● **Saved data entries**
..........

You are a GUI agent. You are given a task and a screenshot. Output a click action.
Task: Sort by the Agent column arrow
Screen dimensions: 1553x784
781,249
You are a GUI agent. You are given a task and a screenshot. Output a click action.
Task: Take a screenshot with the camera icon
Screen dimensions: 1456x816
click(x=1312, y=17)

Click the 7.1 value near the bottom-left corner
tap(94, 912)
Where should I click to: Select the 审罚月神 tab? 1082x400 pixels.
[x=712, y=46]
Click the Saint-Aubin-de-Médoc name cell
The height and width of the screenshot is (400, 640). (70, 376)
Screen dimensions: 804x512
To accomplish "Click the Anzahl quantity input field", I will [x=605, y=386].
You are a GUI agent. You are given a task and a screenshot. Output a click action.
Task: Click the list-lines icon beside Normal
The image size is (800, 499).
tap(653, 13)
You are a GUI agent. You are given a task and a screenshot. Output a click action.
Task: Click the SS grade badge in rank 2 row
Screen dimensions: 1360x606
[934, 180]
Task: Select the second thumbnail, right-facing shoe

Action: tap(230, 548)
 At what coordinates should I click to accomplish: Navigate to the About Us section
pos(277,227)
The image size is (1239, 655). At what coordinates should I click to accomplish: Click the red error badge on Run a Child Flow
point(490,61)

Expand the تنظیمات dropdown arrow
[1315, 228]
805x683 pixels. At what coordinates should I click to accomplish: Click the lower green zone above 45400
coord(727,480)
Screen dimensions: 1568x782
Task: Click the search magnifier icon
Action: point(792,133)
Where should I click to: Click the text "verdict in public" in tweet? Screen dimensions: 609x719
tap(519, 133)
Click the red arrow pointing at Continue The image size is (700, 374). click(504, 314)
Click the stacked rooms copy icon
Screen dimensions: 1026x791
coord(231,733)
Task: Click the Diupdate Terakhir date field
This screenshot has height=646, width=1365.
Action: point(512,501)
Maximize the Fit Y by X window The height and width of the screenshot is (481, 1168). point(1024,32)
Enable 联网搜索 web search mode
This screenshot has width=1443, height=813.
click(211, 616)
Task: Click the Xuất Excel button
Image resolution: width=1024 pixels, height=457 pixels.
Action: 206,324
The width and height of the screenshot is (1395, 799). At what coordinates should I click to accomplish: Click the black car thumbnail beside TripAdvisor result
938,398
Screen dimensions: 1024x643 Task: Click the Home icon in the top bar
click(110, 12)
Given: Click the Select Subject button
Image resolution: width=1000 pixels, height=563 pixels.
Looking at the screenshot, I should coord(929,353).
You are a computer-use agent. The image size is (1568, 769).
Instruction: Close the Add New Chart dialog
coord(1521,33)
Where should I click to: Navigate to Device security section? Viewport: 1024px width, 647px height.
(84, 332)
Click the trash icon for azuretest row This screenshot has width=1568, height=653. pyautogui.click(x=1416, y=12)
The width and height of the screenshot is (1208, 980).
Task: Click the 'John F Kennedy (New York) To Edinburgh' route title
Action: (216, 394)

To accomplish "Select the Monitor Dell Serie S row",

..........

● **Your assignment**
Give back precisely the lines above that start at the line containing "Given: Click the Select Subject button" and end at the line containing "You are a computer-use", inclusive. No other lines belong in the output.

● **Output**
Given: Click the Select Subject button
Image resolution: width=1000 pixels, height=563 pixels.
Looking at the screenshot, I should coord(929,353).
You are a computer-use agent. The image size is (1568, 769).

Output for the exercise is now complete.